Installer error usually boils down to the lack of training within the industry, similar to the problem faced with anchors and fixings. Whilst thermal expansion graduates in the industry can carry out the relevant calculations, this learning falls short on site-led practical experience. This sometimes means that contractors who may be looking for advice from qualified graduates are sometimes hesitant to accept guidance from those that do not have practical experience.
Why do some contractors blame expansion bellows for pipe failure?
In order for thermal expansion to perform effectively, the entire pipework installation needs to be complete as other variables can impact the performance of the bellows. In most cases, it is very rare that the thermal expansion product fails. As an example, it is not uncommon that when inspecting a failure, it may be that the pipework anchors have not yet been installed and thus the installation is not complete.
At what stage of a project should thermal expansion be discussed?
Thermal expansion should be considered as early as possible in the project, i.e. within the tier 1 consultants package. Indicative anchor points and expansion bellows should always be highlighted on project drawings.
Early and continued conversation is critical. If a conversation can be had between the design consultant and the contractor early on to specify expansion bellows on a system, then it makes it simpler for the contractors on-site.
Quite often the design consultant will note on the specification that “expansion needs to be looked at by a specialist”, the contractor then must take on that responsibility, but quite often, the contractor will only consider thermal expansion at the last minute.
However, if expansion joints are specified on the drawing, even if they are in indicative positions, it sometimes leads the contractor to consider expansion joints earlier on, and therefore mitigating the risk of last-minute supply issues causing pipe failure.
In most cases, the decisions around thermal expansion should be consultancy-led before the contractor goes out to tender for the pipework requirements.
What advice would you give to a contractor on a project regarding thermal expansion?
Communication and early engagement are critical to the success of mitigating the risk of thermal expansion for pipe runs. Here are four points to consider:
- Early dialogue with project consultants to raise awareness around the importance of thermal expansion and the need to add natural flexibility at the design stage of pipe systems.
- The importance of supporting anchors and fixings.
- To encourage contractors to collaborate with qualified consultants in the industry.
- Keep communication free-flowing throughout a project’s lifecycle.
What is the future for expansion joints and bellows?

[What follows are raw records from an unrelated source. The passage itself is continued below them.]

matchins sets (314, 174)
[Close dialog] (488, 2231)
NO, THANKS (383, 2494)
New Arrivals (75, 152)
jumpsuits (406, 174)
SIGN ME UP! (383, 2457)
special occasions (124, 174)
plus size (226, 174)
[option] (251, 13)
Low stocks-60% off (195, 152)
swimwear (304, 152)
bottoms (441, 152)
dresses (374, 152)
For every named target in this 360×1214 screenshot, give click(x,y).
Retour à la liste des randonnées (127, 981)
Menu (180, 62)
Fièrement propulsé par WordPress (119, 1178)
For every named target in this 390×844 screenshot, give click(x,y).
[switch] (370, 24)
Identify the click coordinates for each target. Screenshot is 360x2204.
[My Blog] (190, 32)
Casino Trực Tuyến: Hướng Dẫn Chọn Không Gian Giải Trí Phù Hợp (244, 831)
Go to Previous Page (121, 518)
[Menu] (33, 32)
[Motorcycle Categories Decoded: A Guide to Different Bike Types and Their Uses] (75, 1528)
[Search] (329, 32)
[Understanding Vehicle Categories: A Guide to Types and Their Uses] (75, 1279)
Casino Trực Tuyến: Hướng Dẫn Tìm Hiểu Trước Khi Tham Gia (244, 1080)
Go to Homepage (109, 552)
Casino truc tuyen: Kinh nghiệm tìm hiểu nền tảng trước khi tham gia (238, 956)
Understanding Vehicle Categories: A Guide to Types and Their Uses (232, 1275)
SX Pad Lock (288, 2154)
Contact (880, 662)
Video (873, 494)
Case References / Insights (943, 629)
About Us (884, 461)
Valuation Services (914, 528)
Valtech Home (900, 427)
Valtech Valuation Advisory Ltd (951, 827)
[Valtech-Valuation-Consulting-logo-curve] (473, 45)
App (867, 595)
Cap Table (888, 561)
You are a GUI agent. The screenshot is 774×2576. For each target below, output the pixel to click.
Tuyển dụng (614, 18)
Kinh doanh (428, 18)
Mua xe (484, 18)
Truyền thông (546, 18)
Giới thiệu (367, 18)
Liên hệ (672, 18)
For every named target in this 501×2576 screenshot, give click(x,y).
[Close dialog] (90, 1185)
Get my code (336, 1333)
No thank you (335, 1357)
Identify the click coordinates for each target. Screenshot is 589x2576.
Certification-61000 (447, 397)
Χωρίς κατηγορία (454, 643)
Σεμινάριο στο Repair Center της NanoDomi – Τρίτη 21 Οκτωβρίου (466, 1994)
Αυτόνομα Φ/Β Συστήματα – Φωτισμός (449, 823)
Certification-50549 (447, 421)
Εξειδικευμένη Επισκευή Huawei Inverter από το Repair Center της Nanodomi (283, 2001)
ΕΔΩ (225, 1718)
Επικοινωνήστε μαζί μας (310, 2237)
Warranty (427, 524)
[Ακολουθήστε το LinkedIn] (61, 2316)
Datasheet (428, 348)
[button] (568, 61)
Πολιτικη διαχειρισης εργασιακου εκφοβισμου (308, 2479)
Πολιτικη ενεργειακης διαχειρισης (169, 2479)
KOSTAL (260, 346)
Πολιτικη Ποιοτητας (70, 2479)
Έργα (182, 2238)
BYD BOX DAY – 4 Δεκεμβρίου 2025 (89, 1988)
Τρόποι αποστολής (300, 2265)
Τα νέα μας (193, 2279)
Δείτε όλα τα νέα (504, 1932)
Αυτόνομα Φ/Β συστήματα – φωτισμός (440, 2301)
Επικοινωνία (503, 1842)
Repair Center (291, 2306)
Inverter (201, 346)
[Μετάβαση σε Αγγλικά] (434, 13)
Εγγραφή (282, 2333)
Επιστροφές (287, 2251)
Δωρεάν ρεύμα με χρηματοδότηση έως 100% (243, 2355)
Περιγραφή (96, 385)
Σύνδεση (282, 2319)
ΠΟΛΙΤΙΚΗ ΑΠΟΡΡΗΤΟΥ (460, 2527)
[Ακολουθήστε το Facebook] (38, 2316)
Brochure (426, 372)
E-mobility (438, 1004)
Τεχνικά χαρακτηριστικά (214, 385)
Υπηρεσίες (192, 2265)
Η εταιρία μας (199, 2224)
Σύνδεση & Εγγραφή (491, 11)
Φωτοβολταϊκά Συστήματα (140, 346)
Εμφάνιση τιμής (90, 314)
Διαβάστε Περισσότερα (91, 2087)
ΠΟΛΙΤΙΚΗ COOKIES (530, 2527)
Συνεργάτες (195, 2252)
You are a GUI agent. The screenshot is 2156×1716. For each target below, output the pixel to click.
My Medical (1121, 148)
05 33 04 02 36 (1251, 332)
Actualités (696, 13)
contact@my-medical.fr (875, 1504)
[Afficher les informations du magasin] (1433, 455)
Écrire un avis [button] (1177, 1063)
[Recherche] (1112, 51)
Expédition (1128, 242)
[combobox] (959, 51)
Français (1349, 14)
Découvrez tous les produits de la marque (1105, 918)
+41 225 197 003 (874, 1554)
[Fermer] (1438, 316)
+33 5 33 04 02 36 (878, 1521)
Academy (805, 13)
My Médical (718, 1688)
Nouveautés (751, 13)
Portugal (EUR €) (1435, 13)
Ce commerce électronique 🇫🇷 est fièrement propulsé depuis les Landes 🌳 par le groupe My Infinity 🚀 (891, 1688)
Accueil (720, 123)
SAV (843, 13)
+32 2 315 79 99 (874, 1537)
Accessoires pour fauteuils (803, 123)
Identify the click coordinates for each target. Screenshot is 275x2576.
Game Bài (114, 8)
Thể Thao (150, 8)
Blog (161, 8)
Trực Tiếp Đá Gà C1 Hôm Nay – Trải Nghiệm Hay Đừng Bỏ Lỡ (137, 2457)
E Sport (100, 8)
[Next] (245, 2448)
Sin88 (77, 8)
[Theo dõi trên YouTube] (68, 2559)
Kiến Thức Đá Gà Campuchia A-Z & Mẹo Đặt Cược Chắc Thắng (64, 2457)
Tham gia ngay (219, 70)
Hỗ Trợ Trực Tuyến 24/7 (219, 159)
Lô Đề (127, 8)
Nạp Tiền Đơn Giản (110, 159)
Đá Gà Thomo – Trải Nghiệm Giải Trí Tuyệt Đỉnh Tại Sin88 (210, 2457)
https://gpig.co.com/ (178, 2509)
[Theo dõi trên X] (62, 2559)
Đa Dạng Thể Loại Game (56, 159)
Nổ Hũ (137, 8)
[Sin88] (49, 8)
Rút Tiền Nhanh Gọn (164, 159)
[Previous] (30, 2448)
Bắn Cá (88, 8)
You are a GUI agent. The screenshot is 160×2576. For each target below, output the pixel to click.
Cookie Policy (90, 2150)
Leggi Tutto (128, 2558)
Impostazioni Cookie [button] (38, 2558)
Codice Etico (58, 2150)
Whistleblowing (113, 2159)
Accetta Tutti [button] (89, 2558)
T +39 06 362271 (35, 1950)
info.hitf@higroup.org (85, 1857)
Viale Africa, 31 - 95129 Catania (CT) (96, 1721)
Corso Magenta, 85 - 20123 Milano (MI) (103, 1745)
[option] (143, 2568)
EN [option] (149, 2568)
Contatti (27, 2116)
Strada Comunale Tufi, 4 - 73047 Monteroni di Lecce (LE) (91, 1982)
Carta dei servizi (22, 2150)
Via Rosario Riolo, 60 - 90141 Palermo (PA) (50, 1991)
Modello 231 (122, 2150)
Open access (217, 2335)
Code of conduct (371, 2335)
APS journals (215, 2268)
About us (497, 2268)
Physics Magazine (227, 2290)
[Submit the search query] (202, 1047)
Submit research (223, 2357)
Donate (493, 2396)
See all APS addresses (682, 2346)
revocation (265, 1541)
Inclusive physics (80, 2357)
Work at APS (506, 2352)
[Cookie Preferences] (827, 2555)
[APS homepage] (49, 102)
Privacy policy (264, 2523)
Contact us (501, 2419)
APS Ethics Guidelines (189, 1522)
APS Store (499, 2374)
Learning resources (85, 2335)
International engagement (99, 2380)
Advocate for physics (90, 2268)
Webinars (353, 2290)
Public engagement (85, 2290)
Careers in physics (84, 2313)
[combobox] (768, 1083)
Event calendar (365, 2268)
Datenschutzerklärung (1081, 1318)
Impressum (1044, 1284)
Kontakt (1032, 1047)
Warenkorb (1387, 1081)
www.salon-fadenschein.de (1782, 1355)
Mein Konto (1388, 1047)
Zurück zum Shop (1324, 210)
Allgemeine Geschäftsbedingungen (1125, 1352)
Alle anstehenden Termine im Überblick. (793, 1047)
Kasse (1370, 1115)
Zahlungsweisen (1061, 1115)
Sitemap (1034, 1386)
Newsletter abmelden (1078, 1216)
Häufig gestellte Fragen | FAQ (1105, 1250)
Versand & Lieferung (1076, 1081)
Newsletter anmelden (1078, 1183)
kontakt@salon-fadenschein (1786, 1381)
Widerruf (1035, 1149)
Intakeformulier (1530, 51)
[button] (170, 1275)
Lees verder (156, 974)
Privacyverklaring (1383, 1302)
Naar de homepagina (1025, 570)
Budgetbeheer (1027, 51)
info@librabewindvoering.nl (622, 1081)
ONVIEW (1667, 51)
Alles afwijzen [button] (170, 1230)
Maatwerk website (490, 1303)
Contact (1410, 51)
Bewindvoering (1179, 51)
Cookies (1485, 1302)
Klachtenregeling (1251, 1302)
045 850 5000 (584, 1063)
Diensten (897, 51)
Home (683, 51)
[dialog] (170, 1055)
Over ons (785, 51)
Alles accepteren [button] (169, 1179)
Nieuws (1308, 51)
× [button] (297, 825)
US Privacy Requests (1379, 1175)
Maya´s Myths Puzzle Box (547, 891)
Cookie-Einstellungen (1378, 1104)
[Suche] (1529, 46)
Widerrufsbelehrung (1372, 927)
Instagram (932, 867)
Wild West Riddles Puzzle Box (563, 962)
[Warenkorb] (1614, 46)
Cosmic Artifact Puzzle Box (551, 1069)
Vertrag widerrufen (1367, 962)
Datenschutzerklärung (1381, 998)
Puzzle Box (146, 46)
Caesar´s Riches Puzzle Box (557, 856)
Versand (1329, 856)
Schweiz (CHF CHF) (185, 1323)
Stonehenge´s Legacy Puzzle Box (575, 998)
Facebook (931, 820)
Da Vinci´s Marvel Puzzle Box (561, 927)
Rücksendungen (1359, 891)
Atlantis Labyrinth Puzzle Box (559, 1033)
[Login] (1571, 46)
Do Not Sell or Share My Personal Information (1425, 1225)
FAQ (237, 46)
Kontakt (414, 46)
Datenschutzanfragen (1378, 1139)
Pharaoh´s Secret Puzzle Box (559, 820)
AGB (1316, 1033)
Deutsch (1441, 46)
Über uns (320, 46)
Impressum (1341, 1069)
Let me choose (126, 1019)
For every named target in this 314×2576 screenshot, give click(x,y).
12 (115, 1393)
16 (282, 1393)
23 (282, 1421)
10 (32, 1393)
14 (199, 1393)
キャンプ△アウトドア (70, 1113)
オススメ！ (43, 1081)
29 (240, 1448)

Within the industry, there is an increasing awareness around thermal expansion and a clear idea of how to control it. The growth in modular core risers has led to a greater need to understand how thermal expansion can have an impact on pipework systems. This comes from an increased focus on the protection of branches, low temperature, and hot water pipe runs in risers. Companies like Stourflex are investing in R&D to bring about innovations that will solve more problems created by thermal expansion.